ASSIGNMENT:
Without dropping or altering a single word, give the listing again.

──────────

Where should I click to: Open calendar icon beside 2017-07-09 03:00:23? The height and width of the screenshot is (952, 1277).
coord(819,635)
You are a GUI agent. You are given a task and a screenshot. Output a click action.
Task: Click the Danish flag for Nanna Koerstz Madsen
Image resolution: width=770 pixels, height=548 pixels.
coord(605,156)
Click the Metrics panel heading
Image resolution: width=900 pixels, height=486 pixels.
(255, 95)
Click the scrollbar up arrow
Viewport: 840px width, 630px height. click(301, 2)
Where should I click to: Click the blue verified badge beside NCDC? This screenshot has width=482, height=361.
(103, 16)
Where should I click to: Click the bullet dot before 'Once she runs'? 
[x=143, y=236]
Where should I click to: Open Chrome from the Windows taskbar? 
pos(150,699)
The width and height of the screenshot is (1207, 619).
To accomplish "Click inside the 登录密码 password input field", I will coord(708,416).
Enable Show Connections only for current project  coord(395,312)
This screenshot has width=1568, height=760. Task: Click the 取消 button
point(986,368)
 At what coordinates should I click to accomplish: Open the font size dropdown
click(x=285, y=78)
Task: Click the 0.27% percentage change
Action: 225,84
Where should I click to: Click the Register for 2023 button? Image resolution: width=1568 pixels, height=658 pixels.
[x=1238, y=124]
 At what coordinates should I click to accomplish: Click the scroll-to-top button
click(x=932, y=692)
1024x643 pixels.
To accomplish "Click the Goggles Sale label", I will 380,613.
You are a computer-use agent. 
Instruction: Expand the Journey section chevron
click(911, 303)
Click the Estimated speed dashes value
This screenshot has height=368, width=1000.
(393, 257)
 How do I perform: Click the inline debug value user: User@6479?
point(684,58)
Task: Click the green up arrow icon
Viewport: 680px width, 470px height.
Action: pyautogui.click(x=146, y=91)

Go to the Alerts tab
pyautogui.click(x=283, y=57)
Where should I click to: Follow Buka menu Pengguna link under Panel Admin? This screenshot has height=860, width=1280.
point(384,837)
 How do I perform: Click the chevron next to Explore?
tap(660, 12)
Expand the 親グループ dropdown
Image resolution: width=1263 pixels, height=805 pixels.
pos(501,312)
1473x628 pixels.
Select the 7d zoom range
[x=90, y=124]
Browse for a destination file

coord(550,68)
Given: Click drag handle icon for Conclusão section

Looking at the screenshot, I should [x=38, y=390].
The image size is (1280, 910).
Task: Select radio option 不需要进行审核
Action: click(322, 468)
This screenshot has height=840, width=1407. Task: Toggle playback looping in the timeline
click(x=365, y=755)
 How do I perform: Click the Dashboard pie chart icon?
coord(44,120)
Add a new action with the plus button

──────────

REPLY:
Where should I click to: Open calendar icon beside 2017-07-09 03:00:23? The height and width of the screenshot is (952, 1277).
coord(819,635)
You are a GUI agent. You are given a task and a screenshot. Output a click action.
Task: Click the Danish flag for Nanna Koerstz Madsen
Image resolution: width=770 pixels, height=548 pixels.
coord(605,156)
Click the Metrics panel heading
Image resolution: width=900 pixels, height=486 pixels.
(255, 95)
Click the scrollbar up arrow
Viewport: 840px width, 630px height. click(301, 2)
Where should I click to: Click the blue verified badge beside NCDC? This screenshot has width=482, height=361.
(103, 16)
Where should I click to: Click the bullet dot before 'Once she runs'? 
[x=143, y=236]
Where should I click to: Open Chrome from the Windows taskbar? 
pos(150,699)
The width and height of the screenshot is (1207, 619).
To accomplish "Click inside the 登录密码 password input field", I will coord(708,416).
Enable Show Connections only for current project  coord(395,312)
This screenshot has width=1568, height=760. Task: Click the 取消 button
point(986,368)
 At what coordinates should I click to accomplish: Open the font size dropdown
click(x=285, y=78)
Task: Click the 0.27% percentage change
Action: 225,84
Where should I click to: Click the Register for 2023 button? Image resolution: width=1568 pixels, height=658 pixels.
[x=1238, y=124]
 At what coordinates should I click to accomplish: Click the scroll-to-top button
click(x=932, y=692)
1024x643 pixels.
To accomplish "Click the Goggles Sale label", I will 380,613.
You are a computer-use agent. 
Instruction: Expand the Journey section chevron
click(911, 303)
Click the Estimated speed dashes value
This screenshot has height=368, width=1000.
(393, 257)
 How do I perform: Click the inline debug value user: User@6479?
point(684,58)
Task: Click the green up arrow icon
Viewport: 680px width, 470px height.
Action: pyautogui.click(x=146, y=91)

Go to the Alerts tab
pyautogui.click(x=283, y=57)
Where should I click to: Follow Buka menu Pengguna link under Panel Admin? This screenshot has height=860, width=1280.
point(384,837)
 How do I perform: Click the chevron next to Explore?
tap(660, 12)
Expand the 親グループ dropdown
Image resolution: width=1263 pixels, height=805 pixels.
pos(501,312)
1473x628 pixels.
Select the 7d zoom range
[x=90, y=124]
Browse for a destination file

coord(550,68)
Given: Click drag handle icon for Conclusão section

Looking at the screenshot, I should [x=38, y=390].
The image size is (1280, 910).
Task: Select radio option 不需要进行审核
Action: click(322, 468)
This screenshot has height=840, width=1407. Task: Toggle playback looping in the timeline
click(x=365, y=755)
 How do I perform: Click the Dashboard pie chart icon?
coord(44,120)
Add a new action with the plus button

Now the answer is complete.